Alfred Bowerman

Personal information
- Full name: Alfred James Bowerman
- Born: 22 November 1873 Broomfield, Somerset, England
- Died: 20 June 1947 (aged 73) Brisbane, Queensland, Australia

Domestic team information
- 1900–1905: Somerset
- FC debut: 21 June 1900 Somerset v Lancashire
- Last FC: 12 June 1905 Somerset v Middlesex

Career statistics
| Competition | First-class |
| Matches | 2 |
| Runs scored | 8 |
| Batting average | 2.00 |
| 100s/50s | 0/0 |
| Top score | 3 |
| Catches/stumpings | 1/– |

Medal record
Representing United Kingdom
Men's Cricket
| Gold medal – first place | 1900 Paris | Two-day 12-man |
- Source: CricketArchive, 12 June 2014

= Alfred Bowerman =

English cricketer

Alfred James Bowerman (22 November 1873 – 20 June 1947 (Note: There are some discrepancies regarding Bowerman's date of death. The Somerset cricket historian Stephen Hill lists it as 20 June 1947, while Olympedia, a database of Olympians, lists it as 20 July 1947. ESPNcricinfo, in its database of cricketers, does not specify a date, but lists his year of death as 1959.)) was an English cricketer who played two first-class matches for Somerset in the early 20th century, and also played in the only cricket match at the Olympic Games, at the 1900 Summer Olympics in Paris.

== Personal life ==
Alfred James Bowerman was born in Broomfield, Somerset on 22 November 1873. After attending Blundell's School in Tiverton, Devon, he worked as a timber merchant in the Bridgwater area.

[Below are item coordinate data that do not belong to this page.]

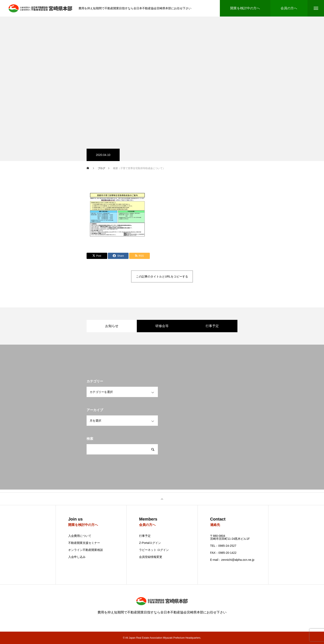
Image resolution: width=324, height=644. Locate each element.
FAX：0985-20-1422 (223, 553)
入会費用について (80, 536)
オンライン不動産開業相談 (86, 550)
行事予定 (145, 536)
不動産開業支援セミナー (84, 543)
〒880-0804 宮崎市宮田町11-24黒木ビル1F (230, 537)
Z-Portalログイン (150, 543)
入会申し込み (77, 557)
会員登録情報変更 (151, 557)
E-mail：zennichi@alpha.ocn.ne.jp (232, 560)
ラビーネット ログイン (154, 550)
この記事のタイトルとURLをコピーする (162, 276)
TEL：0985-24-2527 (223, 546)
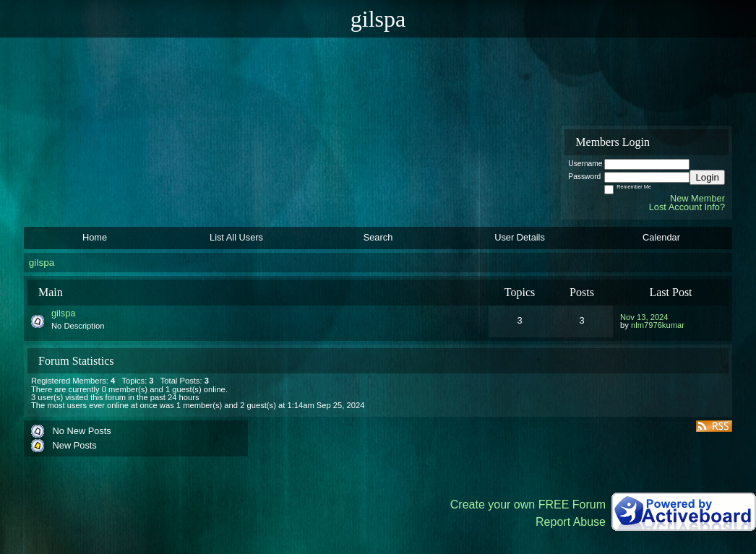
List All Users (236, 237)
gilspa (42, 262)
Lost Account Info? (687, 207)
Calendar (661, 237)
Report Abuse (570, 521)
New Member (697, 198)
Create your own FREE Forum (528, 504)
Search (378, 237)
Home (95, 237)
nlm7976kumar (658, 325)
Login (707, 177)
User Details (520, 237)
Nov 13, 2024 (644, 317)
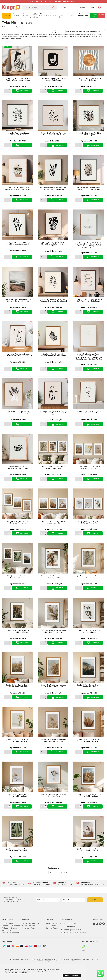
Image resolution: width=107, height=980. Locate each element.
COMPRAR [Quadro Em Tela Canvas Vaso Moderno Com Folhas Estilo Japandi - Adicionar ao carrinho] (22, 424)
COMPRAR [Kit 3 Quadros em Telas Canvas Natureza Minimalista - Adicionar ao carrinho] (57, 479)
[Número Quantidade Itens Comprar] (6, 91)
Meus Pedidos (51, 923)
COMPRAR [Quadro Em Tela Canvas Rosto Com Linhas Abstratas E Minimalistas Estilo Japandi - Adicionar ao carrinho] (57, 424)
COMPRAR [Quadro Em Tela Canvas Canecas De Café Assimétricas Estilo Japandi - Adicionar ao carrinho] (92, 312)
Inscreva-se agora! (12, 897)
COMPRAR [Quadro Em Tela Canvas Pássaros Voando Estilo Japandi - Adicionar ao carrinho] (92, 424)
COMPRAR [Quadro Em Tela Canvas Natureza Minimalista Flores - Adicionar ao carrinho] (57, 588)
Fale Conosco (7, 930)
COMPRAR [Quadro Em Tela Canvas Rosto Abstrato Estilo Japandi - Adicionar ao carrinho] (57, 91)
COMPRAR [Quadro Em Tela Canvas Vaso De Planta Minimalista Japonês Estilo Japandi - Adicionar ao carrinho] (57, 257)
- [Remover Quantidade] (10, 92)
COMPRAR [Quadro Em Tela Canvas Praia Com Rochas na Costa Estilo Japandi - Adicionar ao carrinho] (22, 312)
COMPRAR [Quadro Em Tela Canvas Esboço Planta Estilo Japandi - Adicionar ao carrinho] (22, 145)
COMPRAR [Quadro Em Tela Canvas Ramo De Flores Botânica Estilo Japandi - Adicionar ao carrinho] (92, 200)
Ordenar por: (79, 31)
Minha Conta (50, 926)
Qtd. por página (54, 31)
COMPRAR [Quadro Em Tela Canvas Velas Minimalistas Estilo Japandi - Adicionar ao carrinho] (22, 479)
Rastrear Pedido (52, 928)
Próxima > (63, 872)
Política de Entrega (10, 928)
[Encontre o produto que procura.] (54, 8)
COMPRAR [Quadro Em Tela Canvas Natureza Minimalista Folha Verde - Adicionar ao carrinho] (22, 861)
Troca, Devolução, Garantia (33, 923)
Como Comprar (29, 926)
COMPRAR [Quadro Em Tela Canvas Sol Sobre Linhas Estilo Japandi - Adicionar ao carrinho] (92, 91)
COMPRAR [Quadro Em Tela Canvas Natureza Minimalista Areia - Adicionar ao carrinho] (92, 588)
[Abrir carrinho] (101, 8)
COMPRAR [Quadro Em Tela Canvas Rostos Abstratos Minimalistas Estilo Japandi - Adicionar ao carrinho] (22, 369)
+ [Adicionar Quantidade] (10, 89)
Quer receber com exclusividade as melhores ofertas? (18, 900)
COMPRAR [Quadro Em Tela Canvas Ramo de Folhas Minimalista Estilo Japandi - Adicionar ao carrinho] (57, 145)
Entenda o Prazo (29, 928)
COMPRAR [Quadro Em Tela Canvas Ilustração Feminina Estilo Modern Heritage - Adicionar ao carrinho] (22, 91)
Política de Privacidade (18, 973)
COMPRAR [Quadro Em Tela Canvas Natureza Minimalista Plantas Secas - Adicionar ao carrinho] (22, 643)
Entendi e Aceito (72, 975)
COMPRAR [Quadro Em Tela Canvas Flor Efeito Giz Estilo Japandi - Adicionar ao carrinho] (92, 145)
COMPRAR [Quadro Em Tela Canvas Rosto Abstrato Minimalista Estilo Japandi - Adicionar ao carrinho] (22, 200)
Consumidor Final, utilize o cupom (52, 1)
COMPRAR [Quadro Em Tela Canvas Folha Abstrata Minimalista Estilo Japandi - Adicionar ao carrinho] (57, 369)
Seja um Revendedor (10, 932)
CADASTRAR (95, 899)
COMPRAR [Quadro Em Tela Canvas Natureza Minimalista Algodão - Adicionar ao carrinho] (92, 643)
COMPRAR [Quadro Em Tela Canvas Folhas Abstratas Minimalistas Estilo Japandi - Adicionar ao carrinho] (57, 312)
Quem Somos (7, 923)
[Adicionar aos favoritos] (31, 47)
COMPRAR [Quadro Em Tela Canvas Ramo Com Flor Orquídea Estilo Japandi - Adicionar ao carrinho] (57, 200)
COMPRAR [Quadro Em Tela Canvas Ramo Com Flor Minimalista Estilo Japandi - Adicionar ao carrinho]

He married Frances Mabel (née Long) in 1895. In 1910, he was taken to court over a gambling debt, and two years later he sold his timber business and emigrated with his family to Australia in December 1912 to establish a new career as a farmer. He served in the First World War as part of the Australian Imperial Force, active in the Middle East. In October 1946, while a resident at Eventide Nursing Home, he was hospitalised after a fall, and fractured his skull. He died the following year, on 20 June 1947 in Brisbane, Queensland.

== First-class cricket ==
Bowerman played twice for Somerset as an amateur. In 1900, he played against Lancashire and five years later, he appeared against Middlesex, scoring eight runs in four innings and taking one catch. In his biography of the player, the Somerset cricket historian Stephen Hill describes Bowerman as "a decent club cricketer".

== Olympic career ==

He played for the Devon Wanderers team that represented Great Britain in the 1900 Summer Olympics cricket competition, the only time that cricket has featured in the Olympics. In the only game against France, Bowerman scored seven in the first innings, and in the second innings he scored 59, the top score of the match as Great Britain picked up the gold medal.